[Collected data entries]

——————

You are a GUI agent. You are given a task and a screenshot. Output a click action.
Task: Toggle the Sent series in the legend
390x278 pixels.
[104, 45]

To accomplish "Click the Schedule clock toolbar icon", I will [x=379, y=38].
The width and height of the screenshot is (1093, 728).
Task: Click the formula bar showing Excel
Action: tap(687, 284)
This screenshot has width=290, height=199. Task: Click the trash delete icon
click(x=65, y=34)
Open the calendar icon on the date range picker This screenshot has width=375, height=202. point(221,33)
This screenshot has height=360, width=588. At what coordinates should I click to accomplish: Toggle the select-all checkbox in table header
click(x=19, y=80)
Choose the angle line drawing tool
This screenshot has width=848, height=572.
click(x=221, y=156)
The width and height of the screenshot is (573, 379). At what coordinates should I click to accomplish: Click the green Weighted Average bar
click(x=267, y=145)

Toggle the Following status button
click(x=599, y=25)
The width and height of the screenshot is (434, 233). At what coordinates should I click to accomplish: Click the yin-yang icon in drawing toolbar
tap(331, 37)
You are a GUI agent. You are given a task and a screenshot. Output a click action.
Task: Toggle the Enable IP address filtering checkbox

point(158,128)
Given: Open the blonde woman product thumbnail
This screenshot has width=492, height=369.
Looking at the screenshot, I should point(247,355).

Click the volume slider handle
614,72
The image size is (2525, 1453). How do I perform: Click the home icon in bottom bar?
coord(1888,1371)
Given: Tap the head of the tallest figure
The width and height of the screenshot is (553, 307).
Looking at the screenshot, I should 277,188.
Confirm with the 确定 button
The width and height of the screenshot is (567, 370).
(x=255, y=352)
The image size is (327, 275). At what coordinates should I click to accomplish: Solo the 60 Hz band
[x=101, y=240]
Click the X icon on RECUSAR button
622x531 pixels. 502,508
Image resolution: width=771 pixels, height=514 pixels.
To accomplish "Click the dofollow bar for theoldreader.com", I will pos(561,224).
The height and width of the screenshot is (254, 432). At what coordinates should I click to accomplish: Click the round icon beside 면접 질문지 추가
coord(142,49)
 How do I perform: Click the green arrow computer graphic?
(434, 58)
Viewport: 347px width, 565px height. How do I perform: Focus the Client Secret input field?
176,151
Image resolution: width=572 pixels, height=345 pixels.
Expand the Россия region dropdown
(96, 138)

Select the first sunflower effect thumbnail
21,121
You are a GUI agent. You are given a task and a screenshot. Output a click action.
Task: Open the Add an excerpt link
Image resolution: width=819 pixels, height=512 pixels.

——————

The answer must be a word-for-word transcription of every record above.

- [Answer to this exercise]
You are a GUI agent. You are given a task and a screenshot. Output a click action.
Task: Toggle the Sent series in the legend
390x278 pixels.
[104, 45]

To accomplish "Click the Schedule clock toolbar icon", I will [x=379, y=38].
The width and height of the screenshot is (1093, 728).
Task: Click the formula bar showing Excel
Action: tap(687, 284)
This screenshot has width=290, height=199. Task: Click the trash delete icon
click(x=65, y=34)
Open the calendar icon on the date range picker This screenshot has width=375, height=202. point(221,33)
This screenshot has height=360, width=588. At what coordinates should I click to accomplish: Toggle the select-all checkbox in table header
click(x=19, y=80)
Choose the angle line drawing tool
This screenshot has width=848, height=572.
click(x=221, y=156)
The width and height of the screenshot is (573, 379). At what coordinates should I click to accomplish: Click the green Weighted Average bar
click(x=267, y=145)

Toggle the Following status button
click(x=599, y=25)
The width and height of the screenshot is (434, 233). At what coordinates should I click to accomplish: Click the yin-yang icon in drawing toolbar
tap(331, 37)
You are a GUI agent. You are given a task and a screenshot. Output a click action.
Task: Toggle the Enable IP address filtering checkbox

point(158,128)
Given: Open the blonde woman product thumbnail
This screenshot has width=492, height=369.
Looking at the screenshot, I should point(247,355).

Click the volume slider handle
614,72
The image size is (2525, 1453). How do I perform: Click the home icon in bottom bar?
coord(1888,1371)
Given: Tap the head of the tallest figure
The width and height of the screenshot is (553, 307).
Looking at the screenshot, I should 277,188.
Confirm with the 确定 button
The width and height of the screenshot is (567, 370).
(x=255, y=352)
The image size is (327, 275). At what coordinates should I click to accomplish: Solo the 60 Hz band
[x=101, y=240]
Click the X icon on RECUSAR button
622x531 pixels. 502,508
Image resolution: width=771 pixels, height=514 pixels.
To accomplish "Click the dofollow bar for theoldreader.com", I will pos(561,224).
The height and width of the screenshot is (254, 432). At what coordinates should I click to accomplish: Click the round icon beside 면접 질문지 추가
coord(142,49)
 How do I perform: Click the green arrow computer graphic?
(434, 58)
Viewport: 347px width, 565px height. How do I perform: Focus the Client Secret input field?
176,151
Image resolution: width=572 pixels, height=345 pixels.
Expand the Россия region dropdown
(96, 138)

Select the first sunflower effect thumbnail
21,121
You are a GUI agent. You are given a task and a screenshot. Output a click action.
Task: Open the Add an excerpt link
Image resolution: width=819 pixels, height=512 pixels.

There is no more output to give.